Dobrak Dikotomi Ilmu, UIN Suska Riau Latih 140 Dosen Susun RPS Integratif
PEKANBARU, iNewsPekanbaru.id — Pusat Integrasi Sains dan Islam Lembaga Penelitian dan Pengabdian kepada Masyarakat (LPPM) UIN Sultan Syarif Kasim (Suska) Riau menggelar Pelatihan Penyusunan Rencana Pembelajaran Semester (RPS) Integrasi berbasis Outcome-Based Education (OBE). Kegiatan yang berlangsung selama enam hari ini dibagi menjadi tiga angkatan, yakni pada 7–8, 9–10, dan 15–16 September 2026.
Sebanyak 140 dosen di lingkungan UIN Suska Riau mengikuti pelatihan tersebut. Tiga narasumber dari Tim Integrasi UIN Sunan Kalijaga Yogyakarta hadir memberikan materi, yaitu Prof. Dr. Inayah Rohmaniyah, Dr. Imam Iqbal, M.S.I., dan Roni Ismail
Kepala Pusat Integrasi Sains dan Islam LPPM UIN Suska Riau, Dr. Irwandra, menyampaikan bahwa alih status IAIN menjadi UIN Sultan Syarif Kasim Riau pada tahun 2005 dilandasi semangat untuk mengikis dikotomi antara ilmu agama dan ilmu umum. Menurutnya, perkembangan ilmu pengetahuan dan teknologi saat ini meniscayakan pendekatan multidisipliner dan transdisipliner.
"Banyak persoalan kehidupan hari ini yang tidak lagi bisa diselesaikan melalui satu disiplin ilmu saja, melainkan membutuhkan berbagai perspektif. Karena itu, alih status menjadi UIN sangat strategis dalam mengusung paradigma integrasi keilmuan," ujar Irwandra Rabu (16/9/2026).
Irwandra menambahkan, selama ini diskusi terkait integrasi keilmuan masih sebatas diskursus dan belum tersentuh pada level implementasi proses pembelajaran. Pelatihan ini menjadi langkah konkret Pusat Integrasi Sains dan Islam untuk mengisi kekosongan metodologis tersebut. Melalui momentum ini, ia mengimbau para dosen untuk kembali pada khittah pendirian UIN Suska Riau yang menjadikan integrasi keilmuan sebagai identitas utama kampus.

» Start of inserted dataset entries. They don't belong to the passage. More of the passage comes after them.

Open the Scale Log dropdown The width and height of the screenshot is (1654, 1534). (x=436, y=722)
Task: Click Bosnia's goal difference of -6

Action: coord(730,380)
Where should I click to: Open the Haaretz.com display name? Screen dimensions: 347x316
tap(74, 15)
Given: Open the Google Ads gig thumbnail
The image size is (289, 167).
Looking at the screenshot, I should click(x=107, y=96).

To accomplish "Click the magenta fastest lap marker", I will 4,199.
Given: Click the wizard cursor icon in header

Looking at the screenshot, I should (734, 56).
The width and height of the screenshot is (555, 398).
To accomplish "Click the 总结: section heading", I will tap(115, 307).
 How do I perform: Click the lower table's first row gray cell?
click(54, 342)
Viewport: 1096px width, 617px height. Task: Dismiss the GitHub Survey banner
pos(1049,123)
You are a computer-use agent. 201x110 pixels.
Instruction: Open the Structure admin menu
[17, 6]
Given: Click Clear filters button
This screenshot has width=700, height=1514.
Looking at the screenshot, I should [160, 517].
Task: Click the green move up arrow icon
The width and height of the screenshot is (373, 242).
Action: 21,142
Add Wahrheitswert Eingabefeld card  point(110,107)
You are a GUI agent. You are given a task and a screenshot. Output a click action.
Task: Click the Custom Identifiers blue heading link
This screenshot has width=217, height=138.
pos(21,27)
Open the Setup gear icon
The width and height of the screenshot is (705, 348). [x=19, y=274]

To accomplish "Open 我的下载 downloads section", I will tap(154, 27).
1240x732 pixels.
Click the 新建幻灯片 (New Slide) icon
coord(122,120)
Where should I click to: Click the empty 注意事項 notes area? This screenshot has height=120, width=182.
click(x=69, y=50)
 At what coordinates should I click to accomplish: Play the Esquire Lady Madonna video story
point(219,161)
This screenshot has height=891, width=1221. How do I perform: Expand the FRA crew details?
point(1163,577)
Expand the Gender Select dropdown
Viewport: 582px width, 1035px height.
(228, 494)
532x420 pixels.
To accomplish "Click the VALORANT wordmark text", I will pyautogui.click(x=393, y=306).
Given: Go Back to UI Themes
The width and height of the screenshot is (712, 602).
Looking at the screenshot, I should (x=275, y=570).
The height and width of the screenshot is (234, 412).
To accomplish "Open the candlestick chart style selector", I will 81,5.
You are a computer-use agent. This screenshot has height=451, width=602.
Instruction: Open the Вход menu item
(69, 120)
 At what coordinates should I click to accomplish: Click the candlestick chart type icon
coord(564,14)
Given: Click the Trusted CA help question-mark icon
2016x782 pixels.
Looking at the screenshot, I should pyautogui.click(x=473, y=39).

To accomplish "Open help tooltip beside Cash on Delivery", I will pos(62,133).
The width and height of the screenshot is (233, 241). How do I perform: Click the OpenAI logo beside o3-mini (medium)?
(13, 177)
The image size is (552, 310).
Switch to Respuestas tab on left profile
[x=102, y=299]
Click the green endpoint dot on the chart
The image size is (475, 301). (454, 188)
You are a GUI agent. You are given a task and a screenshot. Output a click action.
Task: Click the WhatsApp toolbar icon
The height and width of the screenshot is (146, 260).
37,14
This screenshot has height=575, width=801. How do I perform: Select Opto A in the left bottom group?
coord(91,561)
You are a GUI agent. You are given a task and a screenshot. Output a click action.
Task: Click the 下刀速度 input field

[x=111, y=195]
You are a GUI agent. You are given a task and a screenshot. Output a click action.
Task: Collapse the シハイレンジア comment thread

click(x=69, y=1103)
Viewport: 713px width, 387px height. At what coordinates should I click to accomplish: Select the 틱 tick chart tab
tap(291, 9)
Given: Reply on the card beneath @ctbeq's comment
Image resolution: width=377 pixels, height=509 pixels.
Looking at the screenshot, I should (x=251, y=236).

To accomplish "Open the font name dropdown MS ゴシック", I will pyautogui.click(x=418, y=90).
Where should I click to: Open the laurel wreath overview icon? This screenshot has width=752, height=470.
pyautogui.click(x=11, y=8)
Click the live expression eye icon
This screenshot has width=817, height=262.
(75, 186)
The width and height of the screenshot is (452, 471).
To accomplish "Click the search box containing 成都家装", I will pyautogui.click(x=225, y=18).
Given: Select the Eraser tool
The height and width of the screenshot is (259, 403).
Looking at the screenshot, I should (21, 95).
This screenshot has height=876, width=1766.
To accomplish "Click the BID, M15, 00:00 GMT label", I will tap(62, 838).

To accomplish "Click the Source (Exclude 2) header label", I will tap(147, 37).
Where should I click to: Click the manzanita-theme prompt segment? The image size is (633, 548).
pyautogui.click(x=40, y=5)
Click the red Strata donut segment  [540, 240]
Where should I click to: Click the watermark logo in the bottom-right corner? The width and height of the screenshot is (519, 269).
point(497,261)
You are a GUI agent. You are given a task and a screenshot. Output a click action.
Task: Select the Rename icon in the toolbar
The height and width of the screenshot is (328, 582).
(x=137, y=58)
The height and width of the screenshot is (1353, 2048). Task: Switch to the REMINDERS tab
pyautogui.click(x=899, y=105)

Apresiasi juga disampaikan oleh Ketua LPPM UIN Suska Riau, Dr. Jamaluddin, M.Us. Ia menilai integrasi keilmuan merupakan kekhasan UIN Suska Riau dibandingkan perguruan tinggi lain di Riau. Jamaluddin berharap dikotomi ilmu dapat dijembatani secara bertahap melalui program-program strategis LPPM.
Sementara itu, Prof. Dr. Inayah Rohmaniyah dan Dr. Imam Iqbal menegaskan bahwa pelatihan penyusunan RPS Integrasi ini merupakan yang pertama di tingkat Perguruan Tinggi Keagamaan Islam Negeri (PTKIN) se-Indonesia. Langkah UIN Suska Riau ini dinilai berhasil membawa gagasan integrasi keilmuan masuk ke tataran teknis pembelajaran.
"Saat ini banyak perguruan tinggi berfokus pada penerapan RPS OBE, tetapi melupakan paradigma integrasi keilmuan yang menjadi ruh UIN. Penerapan OBE kerap dikritik karena cenderung mekanis-positivistik dan berorientasi pasar. Kehadiran paradigma integrasi keilmuan diharapkan mampu memberi nilai tambah sekaligus menjadi ruh dalam pengembangan RPS OBE," pungkas Imam Iqbal.